Source: Kamei K, Ishikura K, Sako M, et al. Long-term outcome of childhood-onset complicated nephrotic syndrome after a multicenter, double-blind, randomized, placebo-controlled trial of rituximab. Pediatr Nephrol. 2017;32(11):2071-2078; doi:10.1007/s00467-017-3718-0. See AAP Grand Rounds commentary by Dr. Pamela Singer (subscription required).
It's not hard to imagine how a randomized controlled trial (RCT) morphed into an observational study. In this report on rituximab use for complicated (frequently relapsing or steroid-dependent) nephrotic syndrome, the initial study was a randomized, placebo-controlled trial of rituximab in 52 (mostly) children with these conditions. Results of a preplanned interim analysis showed superiority of rituximab over placebo in lowering relapses over a 12 month period. After this RCT was completed, patients originally receiving placebo were offered entry into a second study on the pharmacokinetics of rituximab, which allowed for observation of 2 cohorts going forward (or backward, if you will!): group A did not need additional rituximab or immunosuppressive agents during the observation period, and group B did require such treatments. This is a somewhat complicated analysis because the use of treatments after the RCT ended was determined by the individual treating physicians.
When the statistical smoke cleared, the authors point out a number of interesting conclusions. First, although rituximab does appear to have benefit in these complicated nephrotic syndrome circumstances, most patients receiving this agent will still experience more relapses down the road. However, the subgroup of patients who were doing well enough to enable discontinuation of steroids and immunosuppressives at the time of rituximab use seemed to be more likely to achieve long-term remission of their disease, compared to patients who needed to remain on steroids and/or immunosuppressives. This could mean that immunosuppressives in this "mild" group could be withheld after rituximab treatment.

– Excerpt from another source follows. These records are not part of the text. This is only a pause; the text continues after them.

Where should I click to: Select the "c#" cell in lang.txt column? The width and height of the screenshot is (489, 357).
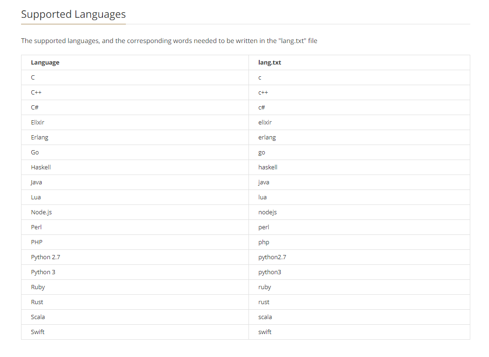[x=262, y=108]
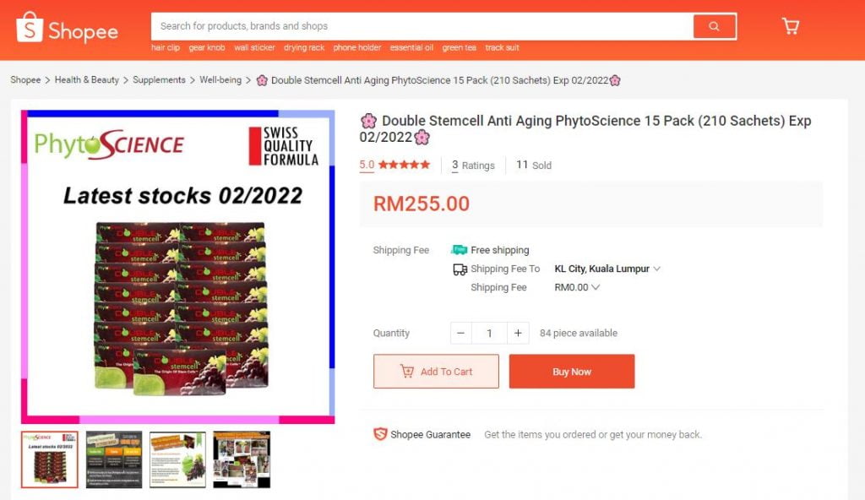This screenshot has width=865, height=500.
Task: Search suggested keyword green tea
Action: pyautogui.click(x=459, y=47)
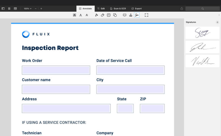Add a new signature with plus button
Image resolution: width=221 pixels, height=136 pixels.
coord(217,22)
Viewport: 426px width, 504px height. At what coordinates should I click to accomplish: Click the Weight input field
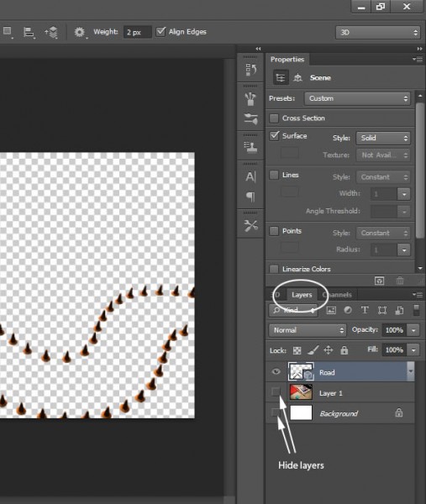click(x=137, y=32)
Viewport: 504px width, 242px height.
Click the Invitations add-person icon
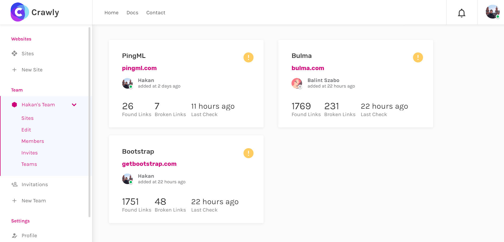tap(14, 184)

Also, based on observations of B-cell depletion and recovery after rituximab, the authors speculate that the role of B cells in the pathogenesis of nephrotic syndrome might be indirect, involving some mechanism of the interaction between T and B cells. This could point the way to future treatment development and clinical trials.
One final note on the reporting of the article itself. Figure 3 in the study is an excellent example of graphical display of a lot of information in a form that conveys a great deal of understanding of the data. Sadly, I can't link directly to it due to copyright protections, but readers who have access to that journal should take a look. For all of you, please look at Charles Joseph Minard's map of Napoleon's 1812 Russia campaign, thought to be one of the best graphical displays of complex information in history. (I have a framed print hanging in my office, staring at me every day!) After all, Evidence-Based Medicine is nothing if we can't explain it to our patients in terms that they can use to make healthcare choices.